Das Pischahorn erhebt sich mehr als 1300 Meter über den Vereinatunnel und liegt etwa in der Mitte zwischen dem Weissfluhjoch und dem Piz Buin. Es verpasst zwar die 3000er-Marke knapp, bietet mit seiner freien Lage aber eine atemberaubende Rundsicht über die Gipfel um Davos und das Unterengadin. Und an Tagen mit klarer Sicht sind sogar der Ortler (3905 m) und der Piz Bernina (4048 m) im Süden und Südwesten auszumachen. Der Aufstieg von Davos Laret durch das Mönchalptal ist mit fast 1600 Höhenmetern recht anstrengend. Da lohnt sich ein früher Start, und hilfreich ist zudem, dass es kontinuierlich und fast durchgehend sanft bergauf geht. Auf etwa 2500 Metern liegt ein paar Hundert Meter rechts des Weges der herzförmige, türkis leuchtende Pischasee. Der Aufstieg ist durchgehend weiss-rot-weiss markiert; auf dem Gipfelgrat führt ein kurzer Abschnitt über einen ausgehauenen Weg in einer steilen Felswand, er ist aber bestens mit einem Halteseil gesichert.
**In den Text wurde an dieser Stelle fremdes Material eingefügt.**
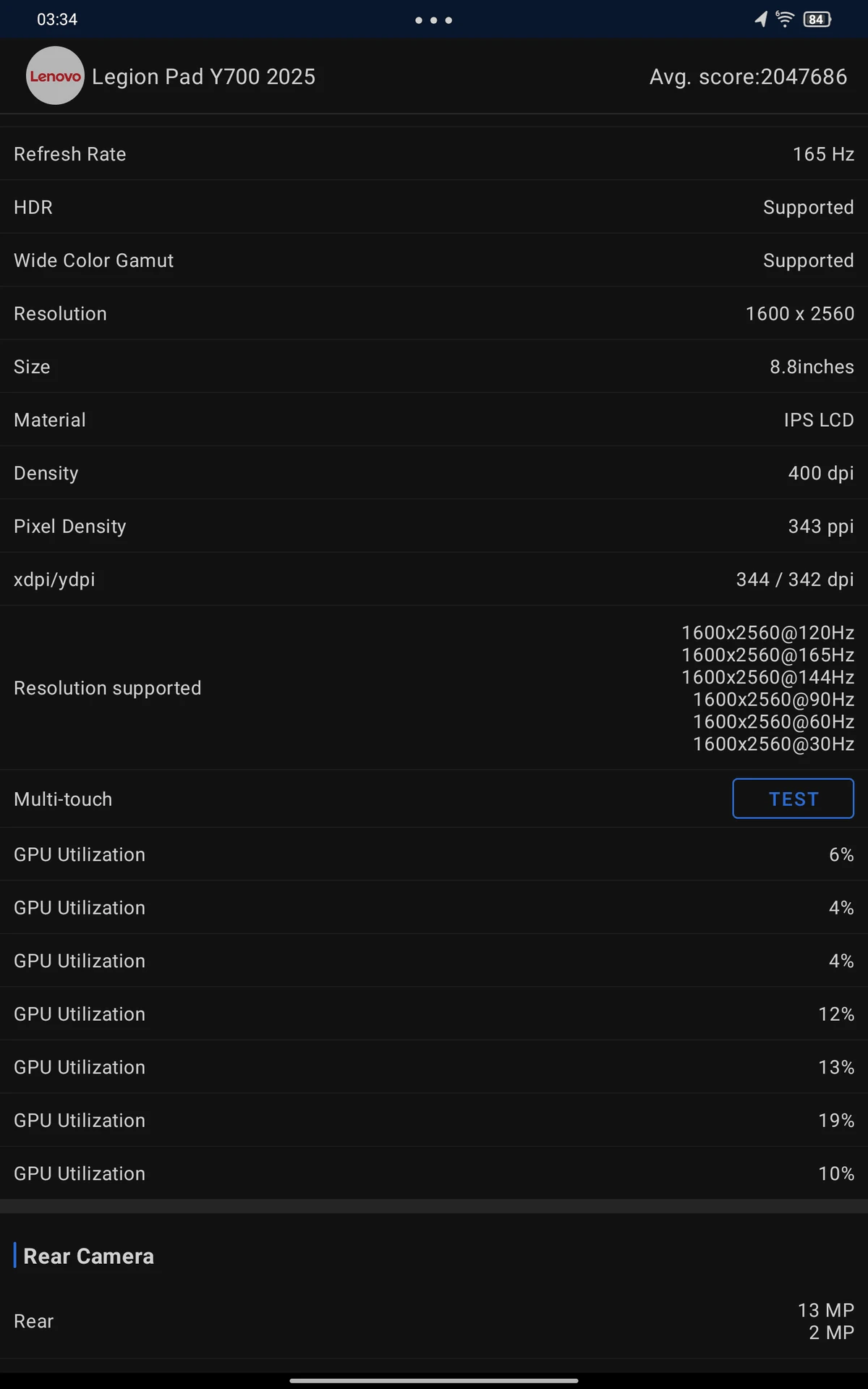Image resolution: width=868 pixels, height=1389 pixels.
Task: Tap the bottom navigation gesture handle
Action: tap(434, 1380)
Vom Hafentälligletscher in den Nordhängen des Pischahorns ist in der Zwischenzeit leider nichts mehr zu sehen. Der Abstieg nach Säss und Vereina führt über unschwieriges Geröll, Felsplatten und schliesslich über Alpweiden. Das Berghaus Vereina sitzt wunderschön auf einer kleinen Schulter beim Zusammentreffen des Vereina-, des Vernela- und des Süser Tals. Der zweite Tag bringt nur noch einen Aufstieg von 650 Metern hoch zum Vereinapass mit sich. Besonders eindrücklich ist die karge Felslandschaft auf dem Pass, und in zwei kristallklaren Seen spiegelt sich die mächtige Pyramide des 3410 Meter hohen Piz Linard, des höchsten Berges des Unterengadins. Der Abstieg durch das Val Sagliains führt im oberen Teil durch felsdurchsetzte Alpweiden; weiter unten ist der Weg oft rumplig und uneben, sodass man nicht wie gewohnt vorwärtskommt. Vorbei an der Umsteigestation Sagliains (kein Zugang für Wandernde) geht es schliesslich zum Bahnhof in Lavin.